EXTRACTED ENTRIES: Begin
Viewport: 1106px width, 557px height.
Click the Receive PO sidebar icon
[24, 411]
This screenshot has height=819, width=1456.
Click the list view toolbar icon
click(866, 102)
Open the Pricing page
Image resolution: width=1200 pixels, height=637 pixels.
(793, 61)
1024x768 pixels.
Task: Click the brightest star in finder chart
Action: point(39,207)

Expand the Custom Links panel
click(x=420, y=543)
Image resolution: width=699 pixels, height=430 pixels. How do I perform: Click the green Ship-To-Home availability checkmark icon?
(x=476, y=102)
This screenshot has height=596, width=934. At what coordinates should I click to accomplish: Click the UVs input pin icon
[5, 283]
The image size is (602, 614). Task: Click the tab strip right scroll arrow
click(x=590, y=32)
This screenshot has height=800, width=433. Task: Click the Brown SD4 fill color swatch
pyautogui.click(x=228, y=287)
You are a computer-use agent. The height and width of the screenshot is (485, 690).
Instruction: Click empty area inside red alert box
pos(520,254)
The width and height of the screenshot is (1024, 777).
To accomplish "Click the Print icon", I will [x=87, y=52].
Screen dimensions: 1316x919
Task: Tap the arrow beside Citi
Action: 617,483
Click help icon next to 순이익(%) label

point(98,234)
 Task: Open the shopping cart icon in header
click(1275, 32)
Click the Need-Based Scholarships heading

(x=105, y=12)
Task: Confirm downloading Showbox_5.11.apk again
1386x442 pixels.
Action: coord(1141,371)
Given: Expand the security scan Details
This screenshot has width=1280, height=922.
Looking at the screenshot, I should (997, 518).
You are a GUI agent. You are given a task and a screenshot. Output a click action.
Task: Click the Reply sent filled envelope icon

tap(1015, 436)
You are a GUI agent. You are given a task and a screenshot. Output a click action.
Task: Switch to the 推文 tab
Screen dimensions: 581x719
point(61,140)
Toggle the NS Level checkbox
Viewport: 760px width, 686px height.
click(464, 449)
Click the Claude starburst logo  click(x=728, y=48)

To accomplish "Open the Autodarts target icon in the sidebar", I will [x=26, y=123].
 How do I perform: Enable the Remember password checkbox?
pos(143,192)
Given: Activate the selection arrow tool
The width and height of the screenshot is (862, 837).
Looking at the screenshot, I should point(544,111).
EXTRACTED ENTRIES: End
EXERCISE DIRECTIONS =>
Exact copies of all the entries above are to be printed.

RESPONSE FOR THIS EXERCISE =>
Viewport: 1106px width, 557px height.
Click the Receive PO sidebar icon
[24, 411]
This screenshot has height=819, width=1456.
Click the list view toolbar icon
click(866, 102)
Open the Pricing page
Image resolution: width=1200 pixels, height=637 pixels.
(793, 61)
1024x768 pixels.
Task: Click the brightest star in finder chart
Action: point(39,207)

Expand the Custom Links panel
click(x=420, y=543)
Image resolution: width=699 pixels, height=430 pixels. How do I perform: Click the green Ship-To-Home availability checkmark icon?
(x=476, y=102)
This screenshot has height=596, width=934. At what coordinates should I click to accomplish: Click the UVs input pin icon
[5, 283]
The image size is (602, 614). Task: Click the tab strip right scroll arrow
click(x=590, y=32)
This screenshot has height=800, width=433. Task: Click the Brown SD4 fill color swatch
pyautogui.click(x=228, y=287)
You are a computer-use agent. The height and width of the screenshot is (485, 690).
Instruction: Click empty area inside red alert box
pos(520,254)
The width and height of the screenshot is (1024, 777).
To accomplish "Click the Print icon", I will [x=87, y=52].
Screen dimensions: 1316x919
Task: Tap the arrow beside Citi
Action: 617,483
Click help icon next to 순이익(%) label

point(98,234)
 Task: Open the shopping cart icon in header
click(1275, 32)
Click the Need-Based Scholarships heading

(x=105, y=12)
Task: Confirm downloading Showbox_5.11.apk again
1386x442 pixels.
Action: coord(1141,371)
Given: Expand the security scan Details
This screenshot has width=1280, height=922.
Looking at the screenshot, I should (997, 518).
You are a GUI agent. You are given a task and a screenshot. Output a click action.
Task: Click the Reply sent filled envelope icon

tap(1015, 436)
You are a GUI agent. You are given a task and a screenshot. Output a click action.
Task: Switch to the 推文 tab
Screen dimensions: 581x719
point(61,140)
Toggle the NS Level checkbox
Viewport: 760px width, 686px height.
click(464, 449)
Click the Claude starburst logo  click(x=728, y=48)

To accomplish "Open the Autodarts target icon in the sidebar", I will [x=26, y=123].
 How do I perform: Enable the Remember password checkbox?
pos(143,192)
Given: Activate the selection arrow tool
The width and height of the screenshot is (862, 837).
Looking at the screenshot, I should point(544,111).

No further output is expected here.